Rheumatoid arthritis (RA) is an autoimmune disease that affects the joints, causing synovial inflammation, and cartilage and bone destruction. Multiple mechanisms are involved in the pathogenesis of RA, including mesenchymal cell activation, and recruitment of cells of the innate and adaptive immune system.
Evidence has shown that cytokines are involved in the onset and progression of the disease, based on treatments that inhibit tumor necrosis factor α (TNFα) and interleukin-6 receptor (IL-6R). In this regard, treatments classified as anticytokines have been found to improve RA in patients that have failed to respond traditional antirheumatic agents.
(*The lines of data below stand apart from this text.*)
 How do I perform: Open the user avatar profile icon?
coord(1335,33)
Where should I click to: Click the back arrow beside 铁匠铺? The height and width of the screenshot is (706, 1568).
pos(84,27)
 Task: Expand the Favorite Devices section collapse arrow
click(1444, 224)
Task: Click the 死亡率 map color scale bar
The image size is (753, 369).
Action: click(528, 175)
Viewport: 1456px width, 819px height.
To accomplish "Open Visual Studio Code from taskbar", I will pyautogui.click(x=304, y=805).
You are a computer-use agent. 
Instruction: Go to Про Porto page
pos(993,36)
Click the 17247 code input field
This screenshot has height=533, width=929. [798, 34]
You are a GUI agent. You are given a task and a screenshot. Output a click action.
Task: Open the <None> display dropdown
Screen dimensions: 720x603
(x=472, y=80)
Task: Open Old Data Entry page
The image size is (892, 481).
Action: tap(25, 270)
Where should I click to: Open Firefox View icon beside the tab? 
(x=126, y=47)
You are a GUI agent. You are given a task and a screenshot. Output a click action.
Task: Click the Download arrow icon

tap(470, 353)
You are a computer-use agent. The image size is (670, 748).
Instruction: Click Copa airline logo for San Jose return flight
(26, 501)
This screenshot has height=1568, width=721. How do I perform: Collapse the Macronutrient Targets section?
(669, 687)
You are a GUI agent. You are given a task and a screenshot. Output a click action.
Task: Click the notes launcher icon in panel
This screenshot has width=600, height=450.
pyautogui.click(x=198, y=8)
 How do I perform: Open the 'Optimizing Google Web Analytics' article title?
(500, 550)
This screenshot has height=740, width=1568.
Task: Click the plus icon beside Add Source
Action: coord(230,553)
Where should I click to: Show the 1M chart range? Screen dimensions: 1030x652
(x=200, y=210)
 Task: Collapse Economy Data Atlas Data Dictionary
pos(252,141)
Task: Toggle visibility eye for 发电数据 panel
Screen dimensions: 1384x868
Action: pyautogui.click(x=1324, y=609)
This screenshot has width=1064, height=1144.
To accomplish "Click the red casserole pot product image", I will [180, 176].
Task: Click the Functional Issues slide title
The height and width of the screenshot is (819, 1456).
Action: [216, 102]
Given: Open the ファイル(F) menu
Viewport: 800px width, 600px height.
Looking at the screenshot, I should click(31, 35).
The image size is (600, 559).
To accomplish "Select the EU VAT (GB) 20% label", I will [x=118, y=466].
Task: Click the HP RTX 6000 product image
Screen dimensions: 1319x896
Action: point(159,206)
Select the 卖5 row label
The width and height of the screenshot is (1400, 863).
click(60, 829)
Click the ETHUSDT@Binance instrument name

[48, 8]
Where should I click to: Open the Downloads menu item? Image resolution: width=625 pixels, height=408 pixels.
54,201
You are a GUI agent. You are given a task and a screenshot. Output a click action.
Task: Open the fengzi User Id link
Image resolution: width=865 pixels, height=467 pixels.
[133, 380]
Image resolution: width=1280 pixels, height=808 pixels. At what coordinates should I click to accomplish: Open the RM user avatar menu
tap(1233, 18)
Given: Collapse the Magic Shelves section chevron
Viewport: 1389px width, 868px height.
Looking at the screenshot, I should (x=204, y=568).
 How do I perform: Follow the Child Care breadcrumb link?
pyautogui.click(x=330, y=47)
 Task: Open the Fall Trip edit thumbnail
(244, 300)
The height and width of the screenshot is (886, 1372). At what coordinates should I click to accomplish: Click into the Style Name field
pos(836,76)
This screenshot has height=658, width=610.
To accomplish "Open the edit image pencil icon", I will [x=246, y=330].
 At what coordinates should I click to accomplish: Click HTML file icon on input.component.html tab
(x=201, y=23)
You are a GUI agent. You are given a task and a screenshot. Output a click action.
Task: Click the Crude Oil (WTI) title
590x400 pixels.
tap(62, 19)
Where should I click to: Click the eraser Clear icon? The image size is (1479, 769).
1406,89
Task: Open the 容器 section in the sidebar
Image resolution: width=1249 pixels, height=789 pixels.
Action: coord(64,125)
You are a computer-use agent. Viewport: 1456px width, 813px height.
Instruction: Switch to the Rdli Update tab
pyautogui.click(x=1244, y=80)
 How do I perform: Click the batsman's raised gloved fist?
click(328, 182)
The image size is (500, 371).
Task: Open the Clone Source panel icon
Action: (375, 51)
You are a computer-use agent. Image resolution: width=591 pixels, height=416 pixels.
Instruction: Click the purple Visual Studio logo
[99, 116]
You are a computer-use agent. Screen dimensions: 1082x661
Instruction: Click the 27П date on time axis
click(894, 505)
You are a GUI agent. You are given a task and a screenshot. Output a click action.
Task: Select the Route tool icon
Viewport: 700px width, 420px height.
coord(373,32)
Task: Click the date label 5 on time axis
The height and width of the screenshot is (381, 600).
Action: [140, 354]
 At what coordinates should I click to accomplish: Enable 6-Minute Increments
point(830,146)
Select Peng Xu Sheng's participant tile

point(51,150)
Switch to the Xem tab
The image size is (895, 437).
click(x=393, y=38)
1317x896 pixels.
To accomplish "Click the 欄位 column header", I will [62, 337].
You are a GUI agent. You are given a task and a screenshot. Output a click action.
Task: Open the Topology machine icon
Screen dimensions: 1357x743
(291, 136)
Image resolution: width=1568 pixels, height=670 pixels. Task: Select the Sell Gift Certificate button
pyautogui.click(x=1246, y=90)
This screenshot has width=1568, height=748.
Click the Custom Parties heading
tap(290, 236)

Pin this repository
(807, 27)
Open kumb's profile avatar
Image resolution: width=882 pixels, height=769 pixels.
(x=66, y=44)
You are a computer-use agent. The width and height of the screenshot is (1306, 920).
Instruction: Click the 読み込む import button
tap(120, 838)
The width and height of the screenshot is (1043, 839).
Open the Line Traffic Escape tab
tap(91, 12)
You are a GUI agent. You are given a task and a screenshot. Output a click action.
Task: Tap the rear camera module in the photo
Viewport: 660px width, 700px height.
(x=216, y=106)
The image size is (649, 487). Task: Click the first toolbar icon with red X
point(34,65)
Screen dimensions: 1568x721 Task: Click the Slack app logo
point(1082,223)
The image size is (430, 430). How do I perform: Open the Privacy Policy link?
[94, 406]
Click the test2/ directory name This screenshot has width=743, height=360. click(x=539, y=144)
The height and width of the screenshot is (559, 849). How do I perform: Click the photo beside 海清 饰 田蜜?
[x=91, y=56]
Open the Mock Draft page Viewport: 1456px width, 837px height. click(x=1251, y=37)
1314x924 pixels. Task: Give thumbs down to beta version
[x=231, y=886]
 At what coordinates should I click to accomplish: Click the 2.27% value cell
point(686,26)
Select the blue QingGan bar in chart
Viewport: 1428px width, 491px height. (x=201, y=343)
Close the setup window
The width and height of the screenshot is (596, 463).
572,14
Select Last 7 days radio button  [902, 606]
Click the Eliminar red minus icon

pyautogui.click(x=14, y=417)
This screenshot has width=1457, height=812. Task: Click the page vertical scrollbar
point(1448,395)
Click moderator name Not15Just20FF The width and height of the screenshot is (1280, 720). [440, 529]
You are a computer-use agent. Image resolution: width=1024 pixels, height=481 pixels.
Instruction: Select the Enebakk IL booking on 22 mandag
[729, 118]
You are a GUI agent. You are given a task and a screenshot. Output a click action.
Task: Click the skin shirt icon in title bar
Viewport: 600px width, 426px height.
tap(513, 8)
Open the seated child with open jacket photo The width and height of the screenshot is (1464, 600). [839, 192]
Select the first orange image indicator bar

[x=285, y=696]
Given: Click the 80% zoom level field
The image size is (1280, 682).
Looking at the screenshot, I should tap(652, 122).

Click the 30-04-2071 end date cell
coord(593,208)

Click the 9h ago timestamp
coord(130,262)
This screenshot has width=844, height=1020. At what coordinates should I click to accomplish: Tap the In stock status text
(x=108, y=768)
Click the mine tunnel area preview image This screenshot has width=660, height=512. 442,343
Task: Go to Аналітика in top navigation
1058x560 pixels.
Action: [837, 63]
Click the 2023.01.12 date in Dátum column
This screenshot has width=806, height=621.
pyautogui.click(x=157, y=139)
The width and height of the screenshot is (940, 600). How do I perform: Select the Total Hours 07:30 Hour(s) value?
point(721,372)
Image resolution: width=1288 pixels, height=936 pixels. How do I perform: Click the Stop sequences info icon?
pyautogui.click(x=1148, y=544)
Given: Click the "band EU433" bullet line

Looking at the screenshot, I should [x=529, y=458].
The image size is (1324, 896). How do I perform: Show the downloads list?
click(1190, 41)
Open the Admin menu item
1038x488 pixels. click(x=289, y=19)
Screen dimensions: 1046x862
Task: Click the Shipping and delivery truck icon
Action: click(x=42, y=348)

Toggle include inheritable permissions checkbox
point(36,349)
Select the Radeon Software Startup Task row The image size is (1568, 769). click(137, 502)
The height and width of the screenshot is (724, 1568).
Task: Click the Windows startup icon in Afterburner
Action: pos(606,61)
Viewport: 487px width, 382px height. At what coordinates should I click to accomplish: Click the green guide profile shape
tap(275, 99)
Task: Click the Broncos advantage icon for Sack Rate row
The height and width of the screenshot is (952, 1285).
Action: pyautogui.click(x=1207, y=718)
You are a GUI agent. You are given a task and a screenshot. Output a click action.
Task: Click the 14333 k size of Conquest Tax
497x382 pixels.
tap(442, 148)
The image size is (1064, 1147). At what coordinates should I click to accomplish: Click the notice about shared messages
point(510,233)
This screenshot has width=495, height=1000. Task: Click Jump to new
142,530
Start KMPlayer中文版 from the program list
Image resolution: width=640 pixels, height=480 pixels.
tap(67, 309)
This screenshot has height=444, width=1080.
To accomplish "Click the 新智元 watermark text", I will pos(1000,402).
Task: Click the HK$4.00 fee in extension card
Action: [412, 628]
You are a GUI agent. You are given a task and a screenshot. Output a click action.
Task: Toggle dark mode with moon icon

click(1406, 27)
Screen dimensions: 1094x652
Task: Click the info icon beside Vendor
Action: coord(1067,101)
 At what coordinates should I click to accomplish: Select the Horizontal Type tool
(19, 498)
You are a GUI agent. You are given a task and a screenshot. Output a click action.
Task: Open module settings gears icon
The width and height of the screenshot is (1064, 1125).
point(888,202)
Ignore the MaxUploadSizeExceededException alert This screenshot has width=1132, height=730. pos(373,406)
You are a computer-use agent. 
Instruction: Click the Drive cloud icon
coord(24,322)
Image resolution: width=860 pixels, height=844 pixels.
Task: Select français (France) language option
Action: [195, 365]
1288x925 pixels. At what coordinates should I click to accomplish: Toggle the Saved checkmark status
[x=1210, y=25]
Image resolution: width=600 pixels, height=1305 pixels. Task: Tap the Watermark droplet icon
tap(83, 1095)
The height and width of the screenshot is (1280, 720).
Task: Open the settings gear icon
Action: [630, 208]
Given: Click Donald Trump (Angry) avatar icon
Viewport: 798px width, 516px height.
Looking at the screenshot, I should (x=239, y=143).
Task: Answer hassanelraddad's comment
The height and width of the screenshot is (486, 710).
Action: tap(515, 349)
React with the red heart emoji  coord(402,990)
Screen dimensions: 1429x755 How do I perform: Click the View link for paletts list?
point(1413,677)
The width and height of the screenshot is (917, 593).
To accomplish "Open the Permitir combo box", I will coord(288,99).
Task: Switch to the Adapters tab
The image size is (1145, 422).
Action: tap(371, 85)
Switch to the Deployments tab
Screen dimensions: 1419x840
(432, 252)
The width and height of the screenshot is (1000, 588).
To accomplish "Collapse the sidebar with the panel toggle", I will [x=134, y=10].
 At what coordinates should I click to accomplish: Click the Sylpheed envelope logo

However, single cytokine inhibition in patients with RA has been found to be clinically meaningful to only about half of treated patients, with loss of response over time. Combined inhibition treatments of different cytokine targets may overcome this challenge, permitting more effective suppression of inflammation, and halting, or even reversing, joint destruction.
A team of researchers from University of Erlangen–Nuremberg, Erlangen, Germany, in collaboration with Roche Pharmaceutical Research and Early Development, examined the anti-inflammatory potential and antiarthritic effects of combined TNFα and IL-17 inhibition (a proinflammatory cytokine), using human primary mesenchymal cells.
Georg Schett and colleagues assessed the additive/synergistic effects of TNFα and IL-17, and measured the proinflammatory effect through cytokine secretion by human fibroblast-like synoviocytes (FLS). They found this combined approach was more effective in inhibiting cytokine activity, and resulted in matrix enzyme responses, compared to a single blockage approach.
Furthermore, the researchers examined the impact of a combined inhibition of TNFα and IL-17 in vivo, using a robust arthritis model, and developed bispecific antibodies targeting TNFα and IL-17 by using different molecular formats for an optimal therapeutic approach. Results revealed that bispecific anti–TNFα/IL-17 antibodies have superior efficacy in the treatment of arthritis, and may overcome the limited therapeutic responses obtained from single cytokine neutralization.